There is a second geometrical way to construct the Farey sequence using straight lines in a square.

  1. Start with a square together with its diagonals and a vertical line from their intersection point to the bottom edge of the square.
  2. Connect the resulting midpoint of the lower edge of the square to the two upper corners of the square and draw vertical lines down from the new intersection points this produces.
  3. Repeat the step to connect the new dropped points on the lower edge to the earlier corners, creating a W-shaped zigzag. Repeat with the new intersections obtained.

This process uses the following property of the diagonals of a quadrilateral:

Here, consider a quadrilateral with the given corners. Then the diagonals intersect at the point \(\left( \frac{a+c}{b+d},\frac{1}{b+d} \right) \). This is easy to prove using co-ordinate geometry. Note that the corners of the quadrilateral come in pairs of the form \( (a/b,1/b) \) and \( (a/b,0) \). The new point created by the intersecting diagonals is also of this form. Hence, if we start with \( a = 0, b = 1, c = 1,d = 1 \), i.e. the co-ordinates of a square, and drop verticals from the intersection points of the diagonals, we will reproduce the Farey sequence on the x-axis because of the mediant rule.

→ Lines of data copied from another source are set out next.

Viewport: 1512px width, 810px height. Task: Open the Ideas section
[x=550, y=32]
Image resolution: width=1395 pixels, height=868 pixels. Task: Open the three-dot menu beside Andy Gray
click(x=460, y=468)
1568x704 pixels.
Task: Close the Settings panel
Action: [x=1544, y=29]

The Upper Half-Plane Farey Diagram

The important part in the square construction above are the triangles connecting them. We can change them into curvilinear triangles and obtain the figure below:

In this representation, the vertex labelled \( \frac{a}{b} \) is exactly at the point \( a/b \) on the real axis. We can also expand this for numbers beyond \(0\) and \(1\) to get a represenation for the full real axis. One of think of this as flattened version of the Farey circle.

Relation with Pythagorean Triples

Recall that rational points \( (x,y) \) on the circle \( x^2 + y^2 = 1 \) correspond to rational points \( (p/q,0) \), obtained by connecting this point to \( (0,1) \).

Hence, if we start with the Farey sequence on the real axis and connect it to \( (0,1) \), and look at the intersections to the unit circle, one can show that a quater-turn rotated version of the Farey circle is obtained.